The film's director, Adrian Teh, make a cameo appearance as the aikido instructor.

==Production==
Reversi was directed by Adrian Teh, a Penang-born director best known for his directorial works like Lelio Popo (2010), King of Mahjong (2015), PASKAL: The Movie (2018) and MALBATT: Misi Bakara (2023). Teh began writing the film's screenplay in 2015 and according to him, it was written very much longer than PASKAL. After MALBATT was released, Teh decided to take a break from making action films and explored other genres. For the film, he chose to write about the time travel – a concept, he said, that was rarely highlighted in Malay films and use it as a narrative tool to exploring the close relationship between a father and his son. He took the inspiration from his favourite time travel-themed films like The Time Traveler's Wife and About Time.

The film's screenplay was fully completed in 2023. Teh also revamp the script as he wanted a completely different storyline, unlike any other time travel films. He then approach director, Nik Amir Mustapha as he was impressed with the latter's work in 2022 science fiction film, Imaginur, which also starring Beto Kusyairy. Nik Amir, however, withdrew due to his schedulling conflicts. Teh then approached several directors, including Ariff Zulkarnain, but also withdrew from the film due to creative differences. In the end, he had to do it by himself, thinking that he "shouldn't fight fate".
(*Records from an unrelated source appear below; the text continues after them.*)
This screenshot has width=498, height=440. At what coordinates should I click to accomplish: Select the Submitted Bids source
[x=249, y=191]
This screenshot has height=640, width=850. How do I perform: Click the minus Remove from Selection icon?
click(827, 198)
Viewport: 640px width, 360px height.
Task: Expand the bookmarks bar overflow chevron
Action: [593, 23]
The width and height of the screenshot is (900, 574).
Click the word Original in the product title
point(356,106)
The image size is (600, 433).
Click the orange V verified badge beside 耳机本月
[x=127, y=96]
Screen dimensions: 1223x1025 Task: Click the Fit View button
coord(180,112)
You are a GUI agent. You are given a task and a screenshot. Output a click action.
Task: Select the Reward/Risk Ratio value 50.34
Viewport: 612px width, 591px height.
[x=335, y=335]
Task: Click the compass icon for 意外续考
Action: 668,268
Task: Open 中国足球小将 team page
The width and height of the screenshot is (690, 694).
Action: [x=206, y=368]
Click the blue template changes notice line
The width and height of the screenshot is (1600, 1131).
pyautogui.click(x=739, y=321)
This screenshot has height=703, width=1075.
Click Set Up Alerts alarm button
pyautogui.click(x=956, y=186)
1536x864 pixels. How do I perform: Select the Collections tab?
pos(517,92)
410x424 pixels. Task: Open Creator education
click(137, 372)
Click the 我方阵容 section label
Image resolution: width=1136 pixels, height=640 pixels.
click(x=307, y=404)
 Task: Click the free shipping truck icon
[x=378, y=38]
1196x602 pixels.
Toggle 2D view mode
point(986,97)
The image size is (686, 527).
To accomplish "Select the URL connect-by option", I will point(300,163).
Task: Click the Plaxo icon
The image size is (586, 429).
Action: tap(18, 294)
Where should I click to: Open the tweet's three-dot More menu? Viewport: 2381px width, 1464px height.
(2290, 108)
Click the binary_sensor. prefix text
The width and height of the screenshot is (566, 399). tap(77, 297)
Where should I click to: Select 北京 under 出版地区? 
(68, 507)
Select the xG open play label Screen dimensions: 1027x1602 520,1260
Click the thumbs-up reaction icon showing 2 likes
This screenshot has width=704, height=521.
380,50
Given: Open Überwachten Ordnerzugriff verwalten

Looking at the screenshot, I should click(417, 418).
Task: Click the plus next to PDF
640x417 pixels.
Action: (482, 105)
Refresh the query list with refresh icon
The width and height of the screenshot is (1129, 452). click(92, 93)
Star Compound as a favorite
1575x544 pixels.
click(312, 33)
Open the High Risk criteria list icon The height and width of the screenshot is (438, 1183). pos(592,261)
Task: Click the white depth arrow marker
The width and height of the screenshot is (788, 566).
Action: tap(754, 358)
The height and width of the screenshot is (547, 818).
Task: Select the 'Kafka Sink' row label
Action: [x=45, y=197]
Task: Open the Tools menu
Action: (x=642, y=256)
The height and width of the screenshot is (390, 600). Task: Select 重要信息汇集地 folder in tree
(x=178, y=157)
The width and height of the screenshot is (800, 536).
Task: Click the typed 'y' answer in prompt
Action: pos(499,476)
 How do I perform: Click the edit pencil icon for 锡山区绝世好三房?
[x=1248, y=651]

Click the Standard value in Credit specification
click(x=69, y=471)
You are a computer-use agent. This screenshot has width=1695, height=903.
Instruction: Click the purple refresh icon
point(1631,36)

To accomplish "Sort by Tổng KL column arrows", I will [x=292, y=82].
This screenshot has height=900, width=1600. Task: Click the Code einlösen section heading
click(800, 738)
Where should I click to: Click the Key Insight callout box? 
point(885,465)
Beto was chosen to play Akid. After a long discussion with Teh, he agreed to took the role after reading the script and acknowledged that Reversi was intended to tackling contemporary issues. For the character, Teh puts two conditions in Akid's story: "First, he can only return to the past after 18 years and the second, he had to endure the impact of his own act". Teh also utilise a special effects to create the older version of Akid to achieved the better ageing process.

==Release==
Reversi became the only Malaysian film to be shortlisted at the competition section of the Udine Far East Film Festival (FEFF) in Italy and have its international premiere on 2 May 2024. The film was released in Malaysian cinemas on 19 December 2024, seven months after its international premiere.